WHAT THE TASK ASKS —
Ignoring every picture, return the lines of the listing below word for word, from the line that holds "Screen dimensions: 700x780" through the line that holds "the Add setting".

MATERIAL SHOWN —
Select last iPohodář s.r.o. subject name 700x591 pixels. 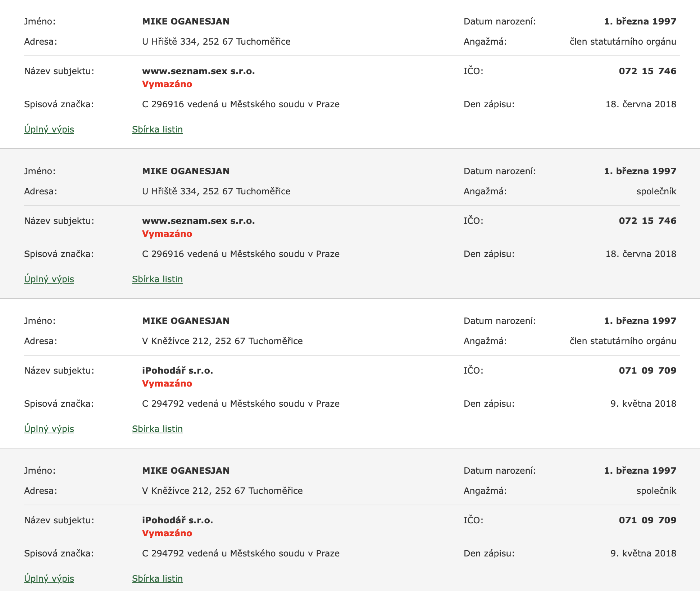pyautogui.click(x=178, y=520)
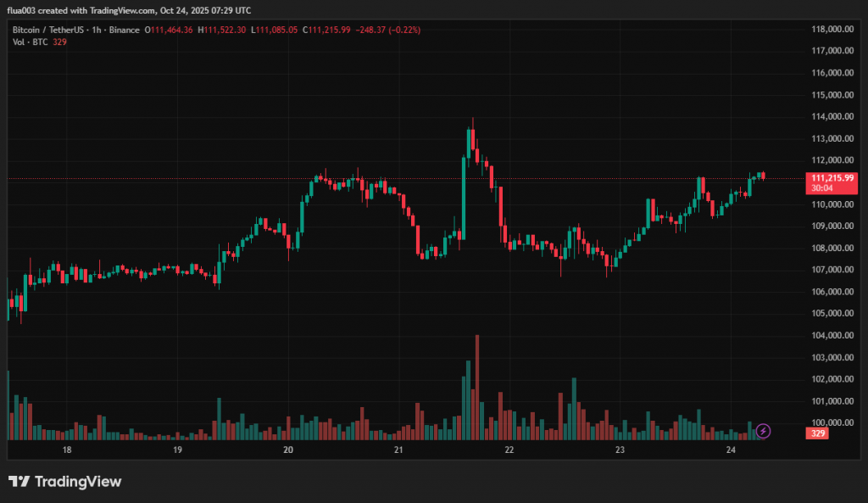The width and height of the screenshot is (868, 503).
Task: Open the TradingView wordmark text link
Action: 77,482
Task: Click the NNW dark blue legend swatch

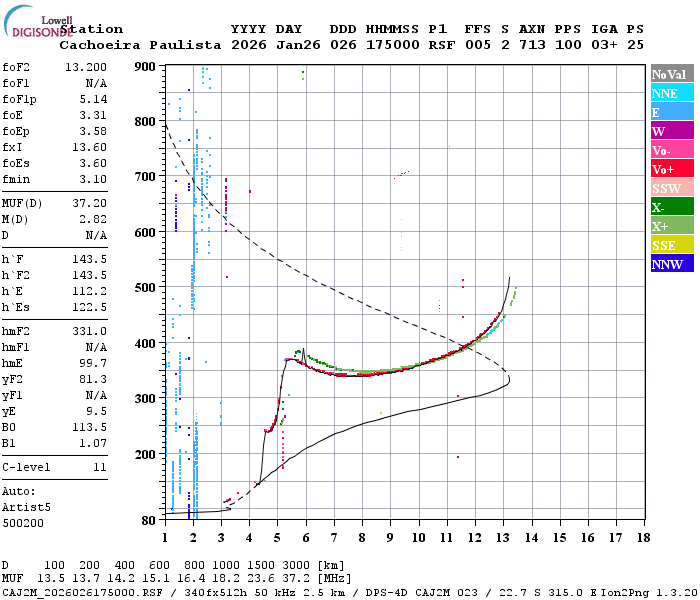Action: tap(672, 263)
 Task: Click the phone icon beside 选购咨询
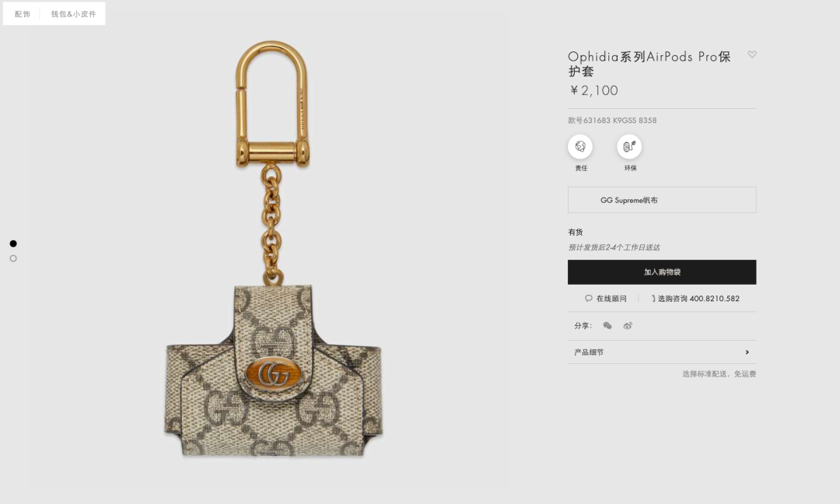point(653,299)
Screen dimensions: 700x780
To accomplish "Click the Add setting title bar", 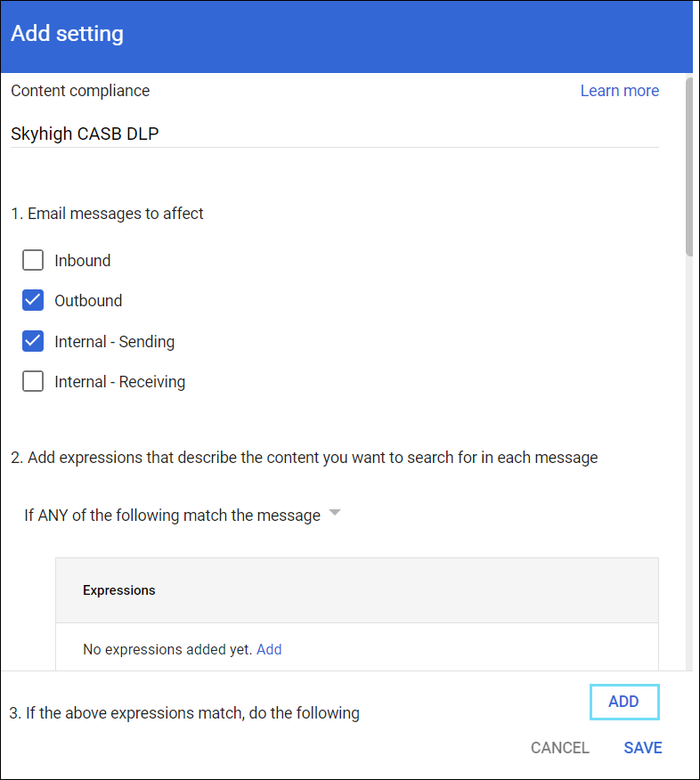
--
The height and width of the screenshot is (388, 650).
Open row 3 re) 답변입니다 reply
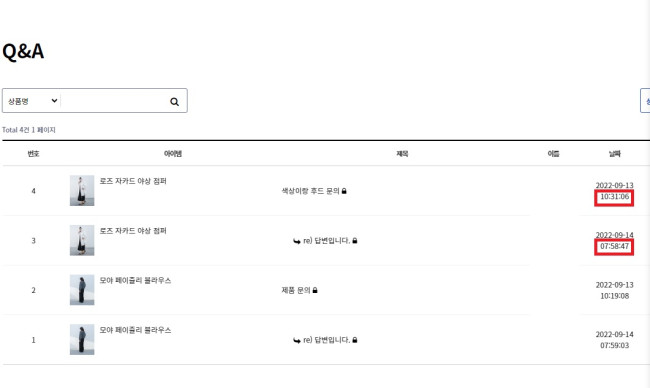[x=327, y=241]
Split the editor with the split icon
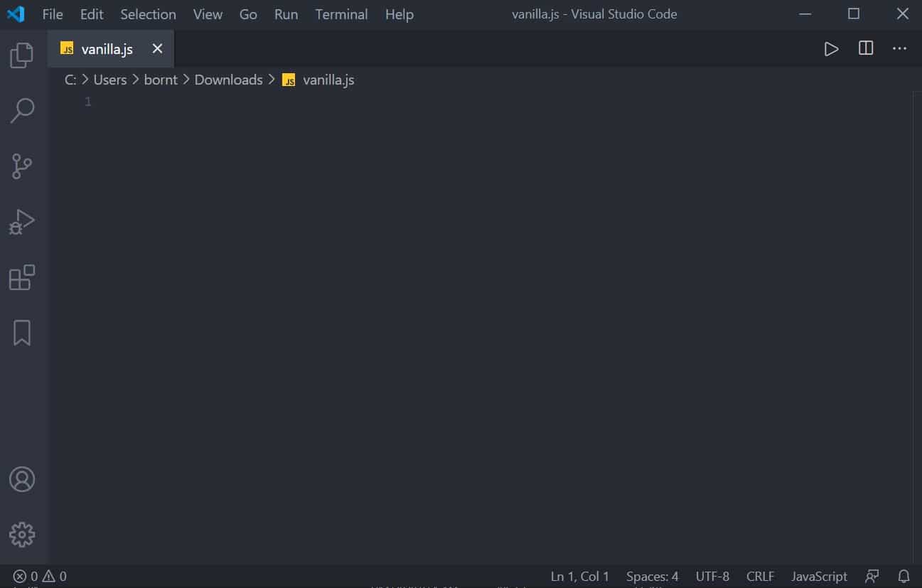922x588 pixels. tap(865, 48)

THE COMPLETED TASK —
Screen dimensions: 700x780
To accomplish "Click the Add setting title bar", 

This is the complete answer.